Ce combat pour la justice a fait de Giséle Halimi l'avocate de causes impossibles, qui n'étaient pas si impossibles, et l'a liée à des causes féministes cruciales pour les femmes maghrébines mais aussi pour les femmes françaises: elle était aussi l'une des signataires du Manifeste de 343 mieux connu sous le nom de «Manifeste des 343 renards» dans lequel, avec Simone De Beauvoir et d'autres femmes célèbres du milieu du XXe siècle, elles déclarent dans le texte qu'elles ont avorté en dehors de la loi et demandent ainsi un cadre juridique qui protège et protéger les femmes. Cette déclaration de 1971 a donné un élan au mouvement féministe et a été l'une des bases de la loi qui, en 1975, a dépénalisé l'avortement en France. Liés à ces causes, il existe de nombreux essais de ce brillant avocat tels que: Viol, Le procès d'Aix: Choisir la cause des femmes (1978), ou La nouvelle cause des femmes (1997)
Giséle a également défendu comme une féministe implacable le cas d'une jeune fille de 16 ans, Marie-Claire, jugée en 1972 pour avoir interrompu sa grossesse, résultat d'un viol, avec l'aide de sa mère, obtenant ainsi comme avocate de la défense, son acquittement.
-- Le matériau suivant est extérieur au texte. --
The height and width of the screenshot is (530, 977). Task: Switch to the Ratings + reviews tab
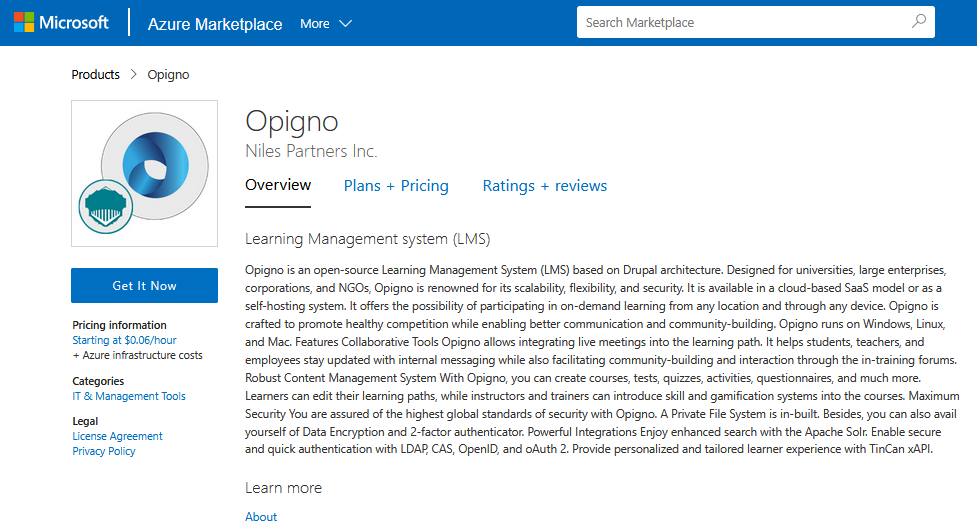click(x=544, y=186)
D'autres fois, à titre d'accusation, elle a été impliquée dans la criminalisation du viol en France en 1980, après avoir défendu deux jeunes Belges qui ont dénoncé trois hommes qui les avaient violés en 1974.
À la fin des années quatre-vingt, Halimi, militant socialiste et fidèle défenseur de l'ancien président François Mitterrand, se concentre sur l'écriture avec des œuvres intimes dans lesquelles il parle de ses origines, de sa famille et des causes politiques qui ont marqué sa vie telles que: Viol, Le procès d'Aix: Choisir la cause des femmes (1978), ou La nouvelle cause des femmes (1997).
"La France perd un républicain passionné qui, en tant qu'avocat, militant et député, était un grand combattant pour l'émancipation des femmes", a écrit aujourd'hui le président, Emmanuel Macron, sur Twitter en hommage d'adieu, le ministre de la Justice pour sa part Il l'a honorée au Congrès des députés, se souvenant d'elle comme d'une grande «militante» et dont l'obsession a toujours été celle de «la justice pour tous et pour tous».
Giséle Halimi est une référence et un point de référence crucial pour toutes les femmes et tous les hommes qui souhaitent s'impliquer dans le droit dans une perspective féministe.